Excerpt to read:
[Begin]

First of all, I have completed my studies as an interpreter and I dare say that it is only thanks to the UK and its teachers that I work as an interpreter today. I’m not the only one; there are three other interpreters who graduated the same year as I did and work for the EP. Therefore, I can say that yes, UK can somehow educate young interpreters and provide them with necessary skills; the reality in the professional life however is often quite different. I very much understand the depressive analysis of the status quo offered in the original article and I equally applaud to the first reply. I had to go through the same early-morning-Slovak-spectator-classes and felt it is useless and also had a chance to meet some incredible teachers that inspired me and guided me all the way to professional career in interpreting. Everything depends from three factors: 1. Personal capacity, 2. Teacher and atmosphere, 3. Market.

1. Not everyone is born to work as an interpreter. Honestly, after two years of teaching, I can say that only 10-15% of students have the necessary preconditions: talent, language, general overview, stress management… you name it. Therefore I find it very confusing, that everyone finishes with the same diploma, no matter what their skills and talents are.

2. Teachers are a very difficult challenge. The only reason why Ivo and I teach on Fridays is that we feel a certain moral obligation. It was only thanks to our teachers that we started to earn our living by interpreting and therefore we should pay it back. Those teachers are now all gone. The institutional setting however, is quite demotivating. For example, we have to teach illegally just because we do not have a PhD degree, that disqualifies us from any teaching activity.

3. Currently, it is very hard for any young interpreter to become professional. The market in Slovakia has shrunk as did the salaries. Compared with the situation 5 years ago, there is less work and less opportunities. That doesn’t mean however, that we do not need good interpreters…

Solution? First of all students should fight for better teachers and better curricula, shouldn’t just secretly complain and grumble, but openly communicate their needs. Talk to head of departments if you are unhappy with the performance of certain teachers or quality of their classes, it is your right and equally, communicate your satisfaction with other teachers. Second, if you are seriously interested in interpretation or translation start actively looking for jobs. Some of my students have interpreted on large events already in 3rd year… And sign up for our classes on Fridays, we still have some seats left! It’s easy to complain on the institutions and status quo, it’s much more difficult getting your hands wet trying to change the course of our rocking boat as Ivan put it.

[End]

Exercise description:
Answer these questions using the interpreting excerpt above.
(a) According to the writer, what share of students have the necessary preconditions for interpreting?
(b) On which day of the week do the writer and Ivo teach?
(c) Why does the writer say they have to teach illegally?

Available data:
[Begin]

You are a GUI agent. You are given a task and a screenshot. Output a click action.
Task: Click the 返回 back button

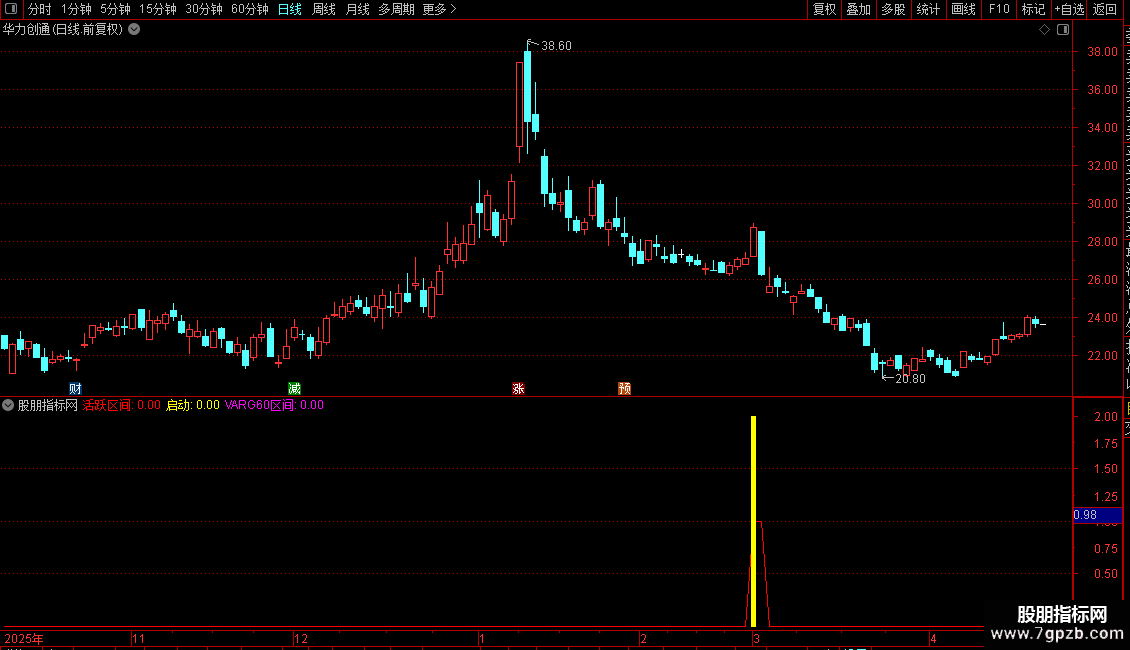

[End]

Full output:
(a) Only 10-15% of students.
(b) Fridays.
(c) Because they do not have a PhD degree, which disqualifies them from any teaching activity.